On the sound effect front, there’s a great meatiness to the audio textures. When guns fire, you know that whatever is on the other end of that bullet is getting decimated. The mechanical whirring of machines, the sinister noises of enemies, and the general ambience of the environments are all just component bits of a delicious auditory meal.
I’ll say it: Mass Effect 3 is the best game in the trilogy. It takes enough elements from its two predecessors and combines them very effectively, an achievement that very clearly indicates a BioWare team who has spent the last half decade refining their success and missteps to master their craft. The niggling issues with the visual glitches detract slightly from the overall score, simply because everything else is so damn good that they really stand out as the major dings. But what you’ll remember when you’re done with ME3 is not the glitches, it’s the adventure and the characters you shared it with. As a trilogy, it is one of the most well-realized pieces of science fiction ever created. As a videogame, let’s just say I hope I’m alive to see a series of this scope again.

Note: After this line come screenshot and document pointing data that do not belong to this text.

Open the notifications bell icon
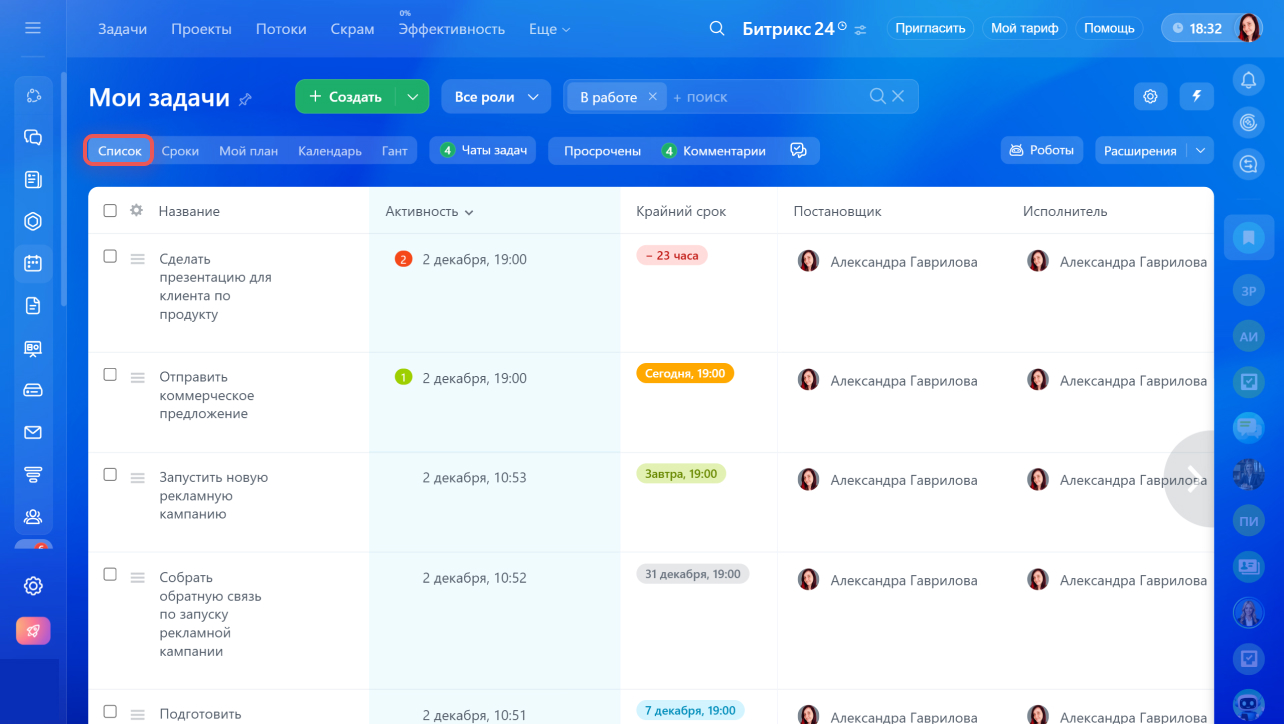1284x724 pixels. [1248, 80]
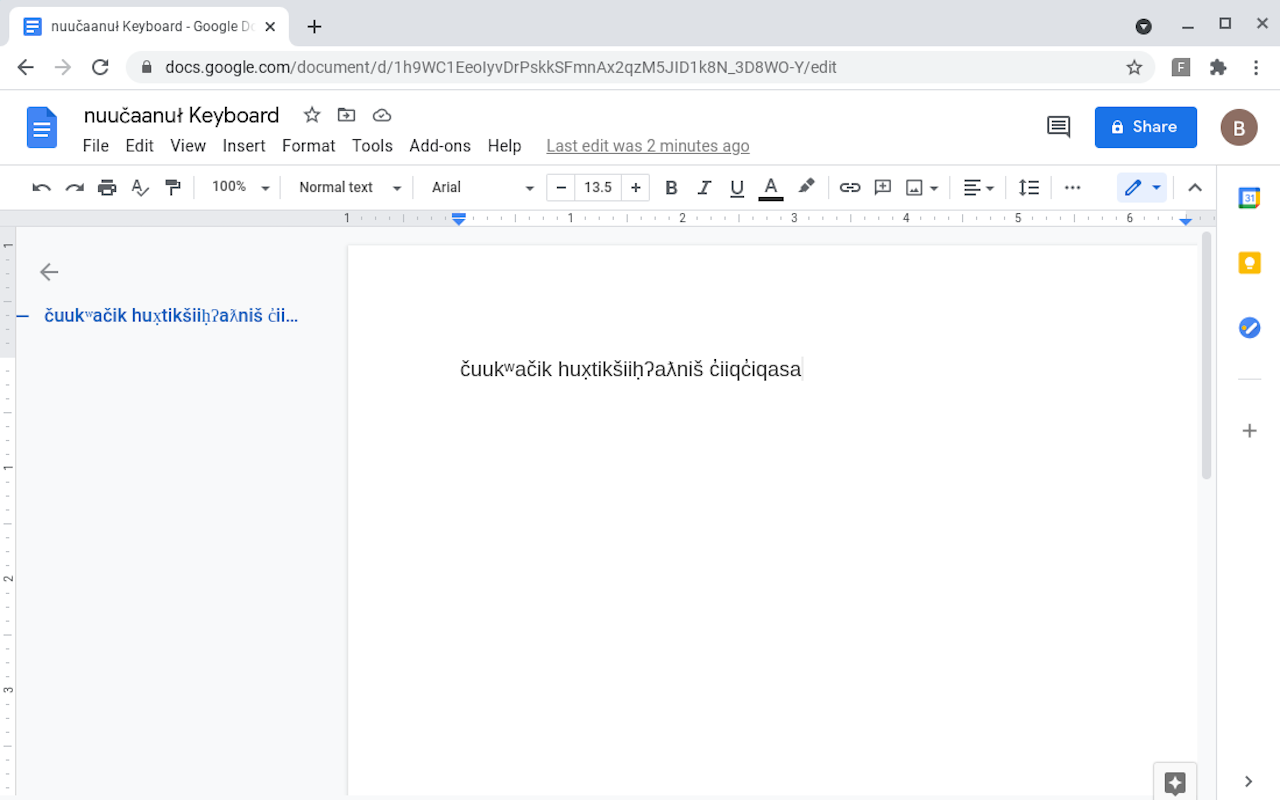Screen dimensions: 1280x800
Task: Insert a link using toolbar icon
Action: coord(849,187)
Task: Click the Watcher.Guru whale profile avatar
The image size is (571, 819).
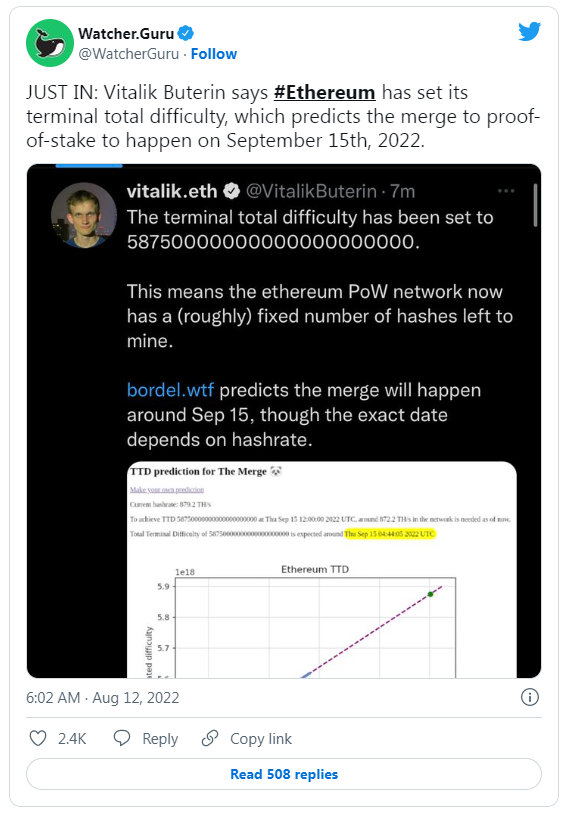Action: [x=50, y=43]
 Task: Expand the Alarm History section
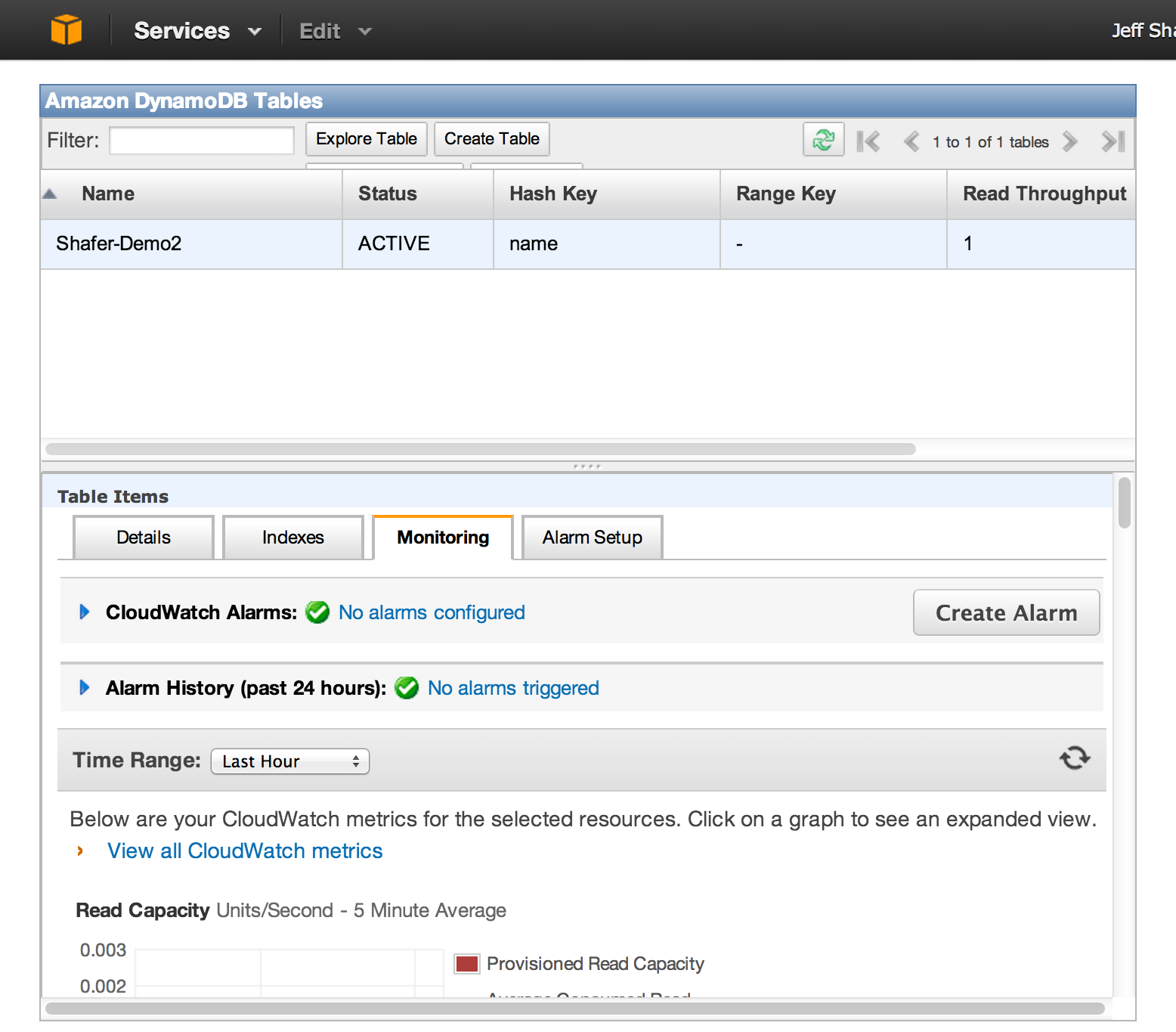[84, 688]
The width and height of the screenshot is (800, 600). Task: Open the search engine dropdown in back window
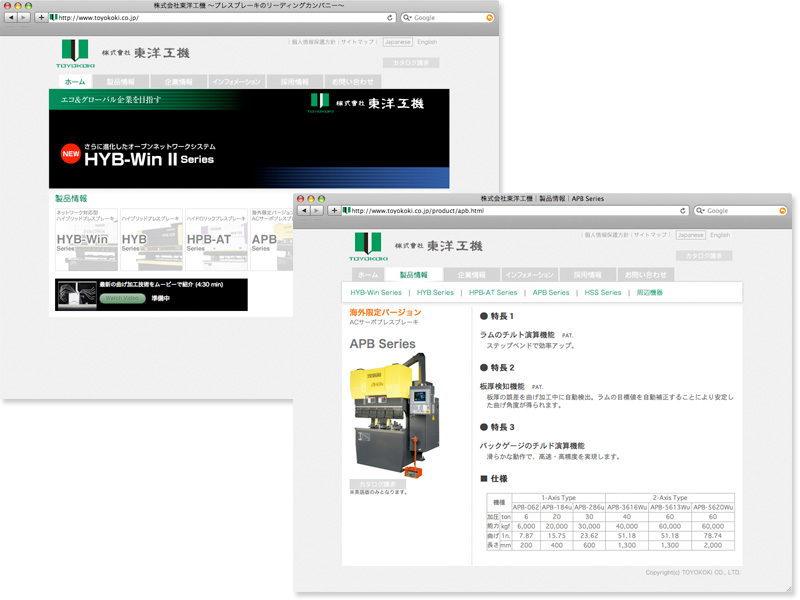coord(407,18)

It’s not perfect, but it certainly holds a special place in my gaming experience. I can’t think of one reason you wouldn’t go out immediately and pick this game up, unless you haven’t played a Mass Effect title before. In that instance, go and start with the first game; it’s a large commitment yes, but you’ll be glad you did when you get to experience firsthand the incredible arc the franchise will take you on. For everyone else, you have no excuse.